Start of Information

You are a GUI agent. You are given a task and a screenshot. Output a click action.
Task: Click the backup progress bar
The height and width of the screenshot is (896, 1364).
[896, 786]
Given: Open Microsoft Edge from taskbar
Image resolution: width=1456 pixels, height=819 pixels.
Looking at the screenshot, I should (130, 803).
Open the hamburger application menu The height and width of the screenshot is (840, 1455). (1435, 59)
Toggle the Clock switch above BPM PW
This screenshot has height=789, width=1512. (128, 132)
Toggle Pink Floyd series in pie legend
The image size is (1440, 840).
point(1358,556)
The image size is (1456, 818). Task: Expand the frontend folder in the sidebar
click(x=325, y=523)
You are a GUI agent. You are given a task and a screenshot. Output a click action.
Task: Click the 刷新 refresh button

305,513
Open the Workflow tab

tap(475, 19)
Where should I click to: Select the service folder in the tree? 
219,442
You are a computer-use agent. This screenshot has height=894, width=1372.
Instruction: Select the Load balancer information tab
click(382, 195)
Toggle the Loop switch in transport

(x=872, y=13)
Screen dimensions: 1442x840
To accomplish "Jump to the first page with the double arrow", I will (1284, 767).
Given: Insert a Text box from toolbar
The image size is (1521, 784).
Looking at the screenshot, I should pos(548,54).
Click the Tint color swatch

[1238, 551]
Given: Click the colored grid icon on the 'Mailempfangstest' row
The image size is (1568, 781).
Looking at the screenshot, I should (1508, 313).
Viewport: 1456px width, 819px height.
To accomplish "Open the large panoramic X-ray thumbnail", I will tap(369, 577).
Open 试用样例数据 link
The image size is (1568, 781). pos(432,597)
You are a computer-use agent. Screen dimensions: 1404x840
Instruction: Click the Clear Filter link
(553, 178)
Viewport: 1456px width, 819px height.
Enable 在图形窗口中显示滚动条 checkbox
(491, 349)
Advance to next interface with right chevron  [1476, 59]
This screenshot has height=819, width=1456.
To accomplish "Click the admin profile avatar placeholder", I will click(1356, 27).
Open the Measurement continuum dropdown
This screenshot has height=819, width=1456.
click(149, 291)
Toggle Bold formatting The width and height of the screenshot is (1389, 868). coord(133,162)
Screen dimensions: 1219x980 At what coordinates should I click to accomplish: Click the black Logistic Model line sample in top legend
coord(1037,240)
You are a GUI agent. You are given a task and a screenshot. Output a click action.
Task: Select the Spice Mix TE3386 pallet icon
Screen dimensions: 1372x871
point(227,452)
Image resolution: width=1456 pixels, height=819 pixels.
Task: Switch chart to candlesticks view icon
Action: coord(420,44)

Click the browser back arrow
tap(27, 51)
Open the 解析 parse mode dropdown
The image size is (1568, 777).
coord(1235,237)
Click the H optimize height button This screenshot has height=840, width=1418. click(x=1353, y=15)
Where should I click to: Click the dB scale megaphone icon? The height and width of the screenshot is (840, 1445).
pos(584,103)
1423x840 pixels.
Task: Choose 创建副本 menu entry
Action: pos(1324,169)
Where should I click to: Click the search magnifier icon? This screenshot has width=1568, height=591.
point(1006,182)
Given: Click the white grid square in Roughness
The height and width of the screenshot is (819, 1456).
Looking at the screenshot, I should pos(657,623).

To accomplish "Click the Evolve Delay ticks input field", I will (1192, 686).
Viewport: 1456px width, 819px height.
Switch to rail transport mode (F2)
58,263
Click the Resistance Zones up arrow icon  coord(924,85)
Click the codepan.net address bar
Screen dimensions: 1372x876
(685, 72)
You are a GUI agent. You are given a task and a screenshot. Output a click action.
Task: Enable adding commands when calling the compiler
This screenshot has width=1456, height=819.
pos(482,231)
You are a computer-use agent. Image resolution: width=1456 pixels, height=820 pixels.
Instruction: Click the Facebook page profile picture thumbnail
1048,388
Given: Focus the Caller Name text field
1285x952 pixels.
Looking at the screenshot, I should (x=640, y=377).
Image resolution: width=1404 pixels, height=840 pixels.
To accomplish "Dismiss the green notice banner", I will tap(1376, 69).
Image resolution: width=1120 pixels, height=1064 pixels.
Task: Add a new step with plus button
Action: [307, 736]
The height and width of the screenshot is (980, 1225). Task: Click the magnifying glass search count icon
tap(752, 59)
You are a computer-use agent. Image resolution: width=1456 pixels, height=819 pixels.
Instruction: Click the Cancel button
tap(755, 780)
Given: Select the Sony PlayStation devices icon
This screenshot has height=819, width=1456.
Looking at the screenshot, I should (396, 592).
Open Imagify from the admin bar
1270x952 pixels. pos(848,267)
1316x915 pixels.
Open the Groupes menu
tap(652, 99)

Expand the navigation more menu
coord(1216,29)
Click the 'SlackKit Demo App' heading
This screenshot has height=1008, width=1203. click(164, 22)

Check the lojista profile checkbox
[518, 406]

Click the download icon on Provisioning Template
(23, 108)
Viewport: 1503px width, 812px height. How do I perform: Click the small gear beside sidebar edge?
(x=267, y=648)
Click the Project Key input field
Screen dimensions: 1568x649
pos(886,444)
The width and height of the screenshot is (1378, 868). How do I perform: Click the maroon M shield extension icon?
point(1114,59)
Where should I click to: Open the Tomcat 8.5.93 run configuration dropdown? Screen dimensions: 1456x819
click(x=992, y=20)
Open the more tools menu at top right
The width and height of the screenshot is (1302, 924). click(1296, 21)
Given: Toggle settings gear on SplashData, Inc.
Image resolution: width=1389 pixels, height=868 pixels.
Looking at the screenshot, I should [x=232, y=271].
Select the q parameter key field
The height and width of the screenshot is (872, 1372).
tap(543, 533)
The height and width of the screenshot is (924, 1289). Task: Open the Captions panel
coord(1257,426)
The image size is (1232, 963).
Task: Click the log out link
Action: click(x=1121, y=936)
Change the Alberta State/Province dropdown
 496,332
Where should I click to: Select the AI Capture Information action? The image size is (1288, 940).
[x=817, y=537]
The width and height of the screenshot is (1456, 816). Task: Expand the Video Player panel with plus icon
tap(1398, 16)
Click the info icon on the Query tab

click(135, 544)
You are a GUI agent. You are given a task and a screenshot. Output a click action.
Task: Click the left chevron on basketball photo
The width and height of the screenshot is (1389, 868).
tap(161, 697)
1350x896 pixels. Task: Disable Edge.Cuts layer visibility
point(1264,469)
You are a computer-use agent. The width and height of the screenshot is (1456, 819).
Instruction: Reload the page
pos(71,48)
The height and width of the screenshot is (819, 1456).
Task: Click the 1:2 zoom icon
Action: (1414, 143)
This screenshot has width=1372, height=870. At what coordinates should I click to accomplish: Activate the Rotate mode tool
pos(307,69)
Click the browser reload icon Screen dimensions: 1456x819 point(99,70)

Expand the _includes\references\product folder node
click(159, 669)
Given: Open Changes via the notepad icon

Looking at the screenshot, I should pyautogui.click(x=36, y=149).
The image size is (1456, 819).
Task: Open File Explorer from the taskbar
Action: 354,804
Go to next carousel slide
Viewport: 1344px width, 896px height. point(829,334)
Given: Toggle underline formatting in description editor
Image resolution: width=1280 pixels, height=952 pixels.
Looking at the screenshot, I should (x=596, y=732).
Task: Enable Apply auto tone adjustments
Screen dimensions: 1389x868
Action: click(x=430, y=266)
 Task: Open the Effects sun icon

End of Information

If a line in the material contains the word "chevron", copy that line.

Advance to next interface with right chevron  [1476, 59]
Task: Click the left chevron on basketball photo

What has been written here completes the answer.